State Licensing Board’s Use Of a Criminal History

In the Commonwealth of Pennsylvania, the Criminal History Information Recording Act (CHIRA) is being amended to require state licensing boards only withhold a license for criminal convictions directly related to the practice of an occupation. In the future, each Licensing Board must consider the nature of the offense, the amount of time that has passed since conviction, evidence of the applicant’s fitness to practice a chosen profession and other relevant factors before any decision is made to withhold a license. The bipartisan amendments will clear a path for people with past criminal records to pursue new career opportunities, including those which could lead to self-employment and business ownership.
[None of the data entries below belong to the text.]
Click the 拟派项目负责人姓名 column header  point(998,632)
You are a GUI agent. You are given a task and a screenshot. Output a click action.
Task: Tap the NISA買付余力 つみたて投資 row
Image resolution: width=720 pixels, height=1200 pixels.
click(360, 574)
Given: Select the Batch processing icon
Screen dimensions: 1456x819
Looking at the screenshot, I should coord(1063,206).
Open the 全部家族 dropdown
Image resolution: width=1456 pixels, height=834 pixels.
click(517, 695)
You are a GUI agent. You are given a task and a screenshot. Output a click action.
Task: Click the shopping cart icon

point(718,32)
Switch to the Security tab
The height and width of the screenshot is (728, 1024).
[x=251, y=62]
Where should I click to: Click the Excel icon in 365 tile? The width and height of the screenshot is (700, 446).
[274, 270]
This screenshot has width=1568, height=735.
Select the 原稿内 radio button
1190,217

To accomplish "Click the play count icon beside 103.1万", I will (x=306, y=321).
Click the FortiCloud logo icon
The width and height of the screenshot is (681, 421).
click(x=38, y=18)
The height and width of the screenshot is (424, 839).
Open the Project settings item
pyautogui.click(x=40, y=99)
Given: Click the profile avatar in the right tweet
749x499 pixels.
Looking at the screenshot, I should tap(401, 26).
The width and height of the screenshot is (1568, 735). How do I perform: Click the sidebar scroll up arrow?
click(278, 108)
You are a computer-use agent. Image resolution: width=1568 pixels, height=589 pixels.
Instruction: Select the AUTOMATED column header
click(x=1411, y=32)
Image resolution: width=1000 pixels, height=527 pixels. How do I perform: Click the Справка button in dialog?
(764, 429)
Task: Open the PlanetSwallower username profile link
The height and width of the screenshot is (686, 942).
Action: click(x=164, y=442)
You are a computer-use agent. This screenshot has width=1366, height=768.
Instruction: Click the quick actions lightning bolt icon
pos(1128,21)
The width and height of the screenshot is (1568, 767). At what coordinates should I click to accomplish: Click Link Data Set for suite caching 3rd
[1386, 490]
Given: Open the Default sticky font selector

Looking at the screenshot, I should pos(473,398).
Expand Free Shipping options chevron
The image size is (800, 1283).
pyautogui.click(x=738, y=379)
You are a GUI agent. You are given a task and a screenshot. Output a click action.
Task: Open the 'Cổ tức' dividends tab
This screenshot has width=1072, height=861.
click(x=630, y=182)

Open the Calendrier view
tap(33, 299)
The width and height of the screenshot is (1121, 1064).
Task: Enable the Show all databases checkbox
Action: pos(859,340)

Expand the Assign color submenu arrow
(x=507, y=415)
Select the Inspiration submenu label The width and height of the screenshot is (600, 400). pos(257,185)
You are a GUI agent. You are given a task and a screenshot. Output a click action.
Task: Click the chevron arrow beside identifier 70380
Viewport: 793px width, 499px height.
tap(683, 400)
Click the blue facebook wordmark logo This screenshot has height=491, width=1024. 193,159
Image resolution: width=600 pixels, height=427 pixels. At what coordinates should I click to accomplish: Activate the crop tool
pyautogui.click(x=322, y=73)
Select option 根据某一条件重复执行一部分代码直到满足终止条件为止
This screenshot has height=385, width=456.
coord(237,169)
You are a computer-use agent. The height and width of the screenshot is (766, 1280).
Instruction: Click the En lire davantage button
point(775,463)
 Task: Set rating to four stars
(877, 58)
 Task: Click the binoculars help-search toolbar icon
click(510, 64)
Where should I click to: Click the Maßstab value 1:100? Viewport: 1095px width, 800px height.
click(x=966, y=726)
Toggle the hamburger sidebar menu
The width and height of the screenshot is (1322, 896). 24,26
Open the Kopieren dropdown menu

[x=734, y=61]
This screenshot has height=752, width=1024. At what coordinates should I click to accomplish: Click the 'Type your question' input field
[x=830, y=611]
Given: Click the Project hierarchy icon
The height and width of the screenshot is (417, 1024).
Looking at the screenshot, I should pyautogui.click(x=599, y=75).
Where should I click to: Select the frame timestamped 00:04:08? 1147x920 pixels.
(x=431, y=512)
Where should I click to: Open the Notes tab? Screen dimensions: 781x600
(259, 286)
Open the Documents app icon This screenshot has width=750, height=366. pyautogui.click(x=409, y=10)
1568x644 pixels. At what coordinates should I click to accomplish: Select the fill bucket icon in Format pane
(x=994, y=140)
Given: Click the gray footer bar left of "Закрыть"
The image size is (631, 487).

One senator states, “We simply can’t continue to judge people by their worst day and hold them back from enriching their lives and the lives of others due to mistakes made in the past that have no impact on someone’s ability to do a job.”

Similar laws are being proposed in Kentucky, Connecticut, Ohio, Tennessee, and Virginia. In each jurisdiction, legislatures reject as antiquated and outdated the need for lifelong consequences of a criminal record. Research has shown that post-conviction, individuals who remain crime free for just three to four years, that individual’s risk of recidivism is no different from the risk of arrest for the general population. That is to say, people with criminal records are treated as criminals long after they pose any meaningful risk of reoffending—making it difficult for many to move on with their lives and achieve basic economic security, let alone have a shot at upward mobility. This is what NREMT is doing to many of my clients and I fight them on every denial of application.